Ewing, who has worked on high-level planning such as path planning to avoid collisions, appreciates this approach: “It’s really nice to have perfect state estimation so that I don’t need to worry about that side of things and focus solely on the planning side of things.” For Ewing, this more modular approach means that development can be considerably more streamlined, enabling focus on complex tasks by removing the need to solve state estimation at every step.

Practical applications and challenges

Whilst research is great, the real bread and butter comes in the form of practical applications of drone swarm technologies, which is precisely what Ewing and his team are working to achieve despite the challenges that have arisen.

Ewing can see a future where this technology is applied particularly for high-level problem-solving in fields like automated warehousing, search and rescue, and environmental monitoring.

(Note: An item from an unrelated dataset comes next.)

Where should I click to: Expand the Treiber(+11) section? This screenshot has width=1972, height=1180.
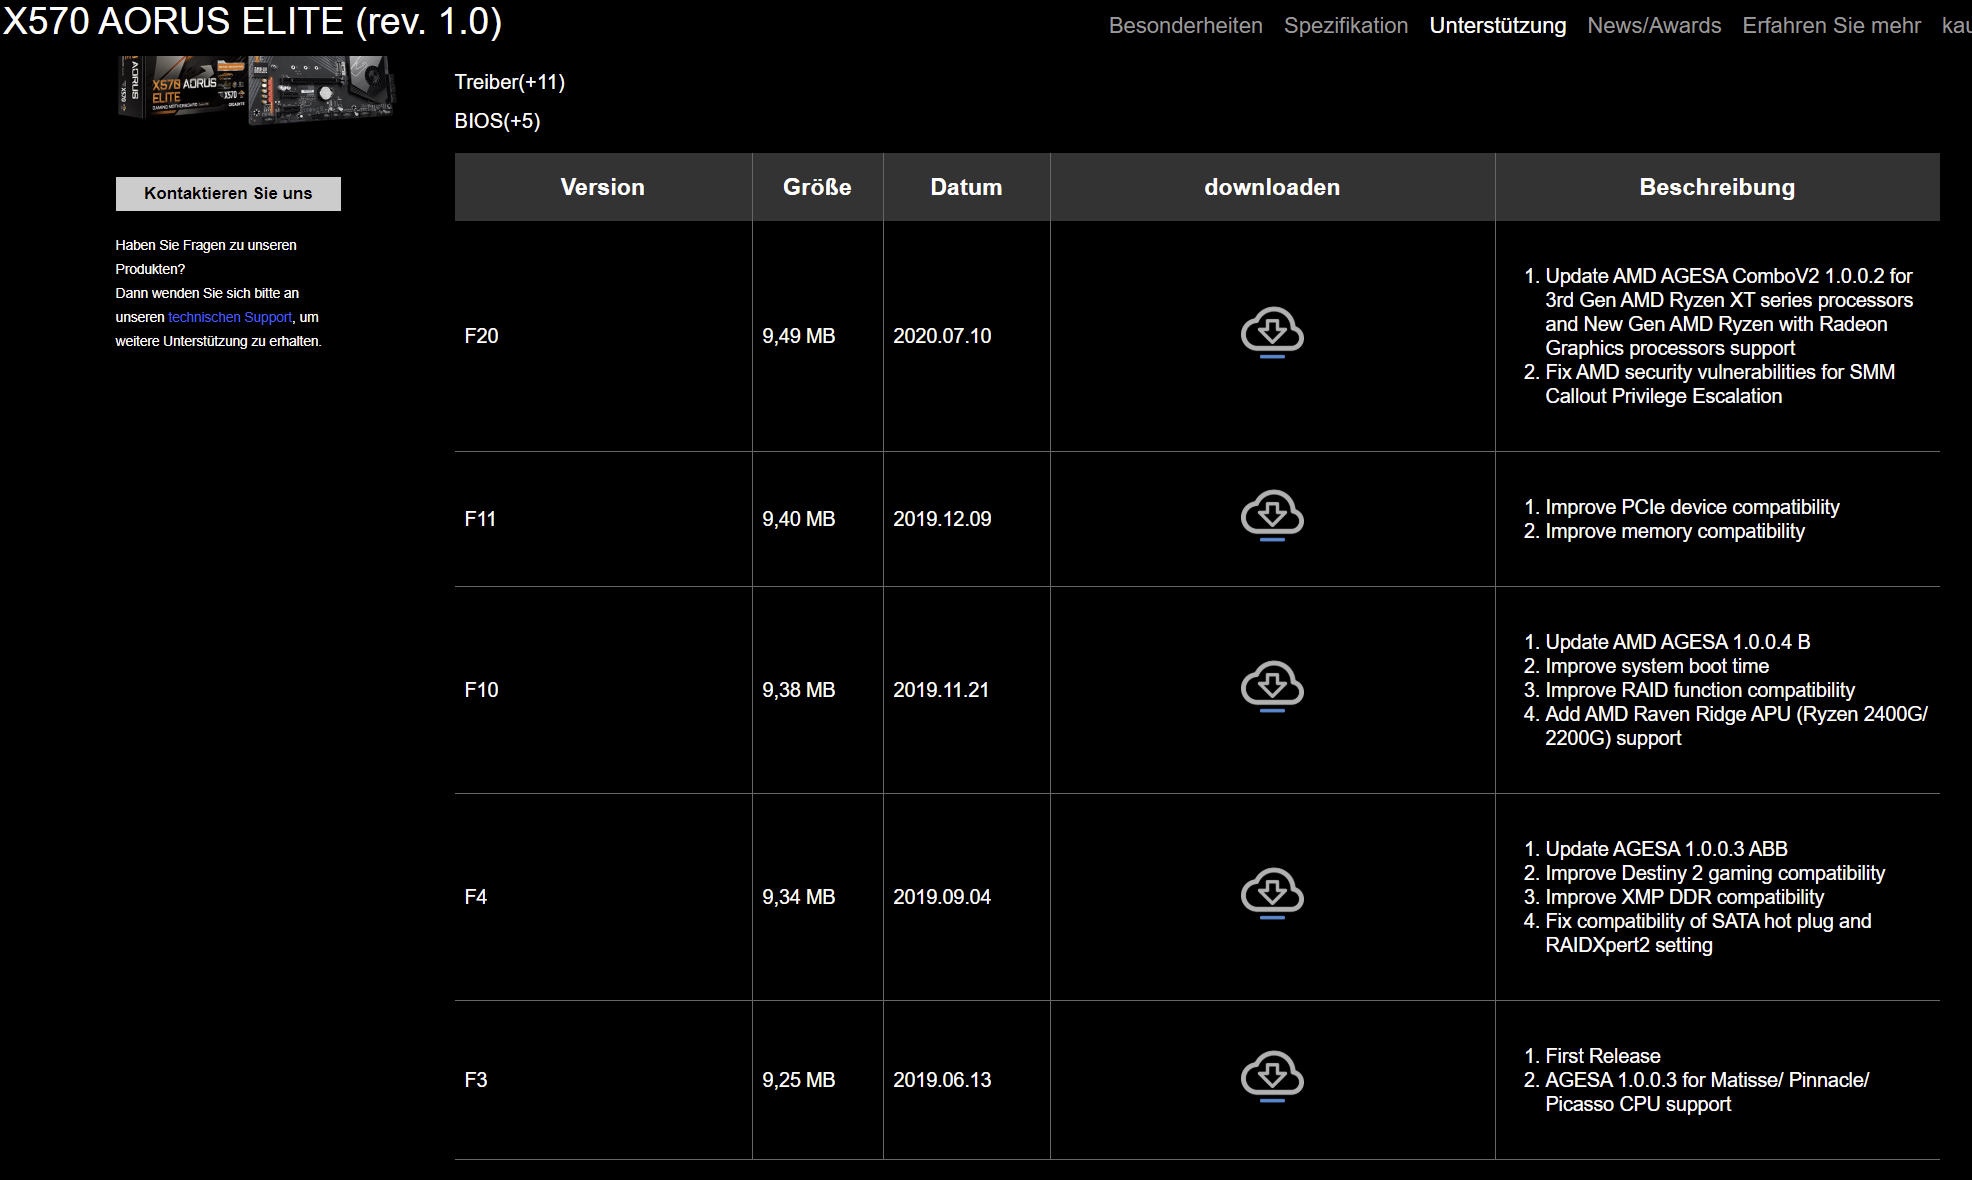[x=509, y=82]
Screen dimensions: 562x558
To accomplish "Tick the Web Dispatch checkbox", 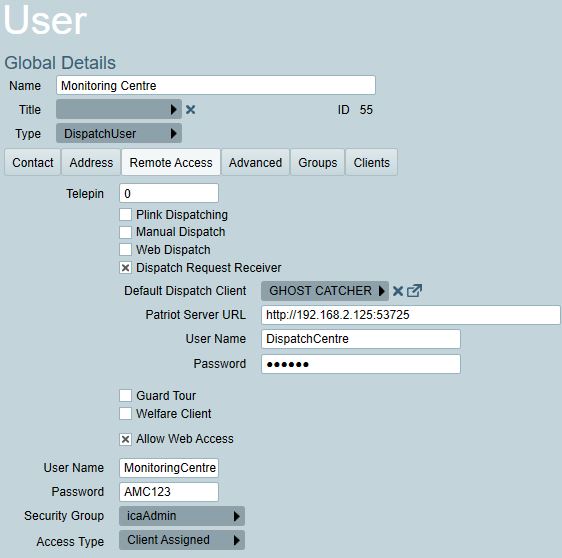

In this regard, the focus lies in developing “planning algorithms” and adaptive “policies” for robotic swarms to function in unpredictable environments. We are already seeing the early fruits of utilising drone swarms in the field with swarms being developed in the UK to fight wildfires, these new approaches only heighten the chances of more of these projects.

Automated warehouses that feature hundreds or thousands of robots sorting and picking are nothing new, they are already in full swing, yet they are limited by path planning in their current state. Ewing describes the current process: “Right now, these robots in warehouses don’t use a camera-based motion capture system of any kind. What they instead do is use fiducial markers, or little ‘QR codes,’ or AprilTags to map the whole floor.” Whilst this approach is fine for ground robots completing repetitive tasks, it fails completely when it comes to more advanced and adaptability-demanding applications both inside and outside of a warehouse.

Robotics research at present is aiming to support a wide array of different applications, but the biggest issue with this is adaptability. “The hardest part is the flexibility that we demand from robots and that development of policies for robots that can adapt to a wide range of circumstances,” Ewing says.

In scenarios like search and rescue, the focus is on the ‘planning’ rather than state estimation or control, as this flexibility is paramount for situational adaptability. You can’t plan ahead in these circumstances, thus the development of policies that can adapt to a wide range of different scenarios is key.

Whilst Ewing’s current approach using the Vicon motion capture technology makes some of what he is doing not readily transferable to the real world immediately, the key is that it is improving the process of getting to that ‘application to the real world’ phase. As Ewing puts it: “If everybody had to work on state estimation and control algorithms and that side of things, we wouldn’t actually ever be able to work on the stuff that actually makes it applicable to the real world.

“The fact we have this Vicon system means that we get to work on the high-level challenges, rather than being bogged down on the lower-level side of robotics.”

Looking ahead

Looking to the future, Ewing is optimistic for motion capture in robotics, especially within research and accessibility. For the most part, from a precision and latency standpoint, the technology is there. Whilst the limitation is no longer the camera system, the problem shifts to the radio side. Ewing explains that it is the radio becoming overwhelmed which is the limiting factor in this approach, so that is what needs to be addressed moving forward.

Yet, even now, the key next step will be getting this technology into as many hands as possible to accelerate research efforts in all sorts of different fields that are applicable to the real world. “For the future, we just want other people to have it, because it’s a very impactful technology for research,” concludes Ewing.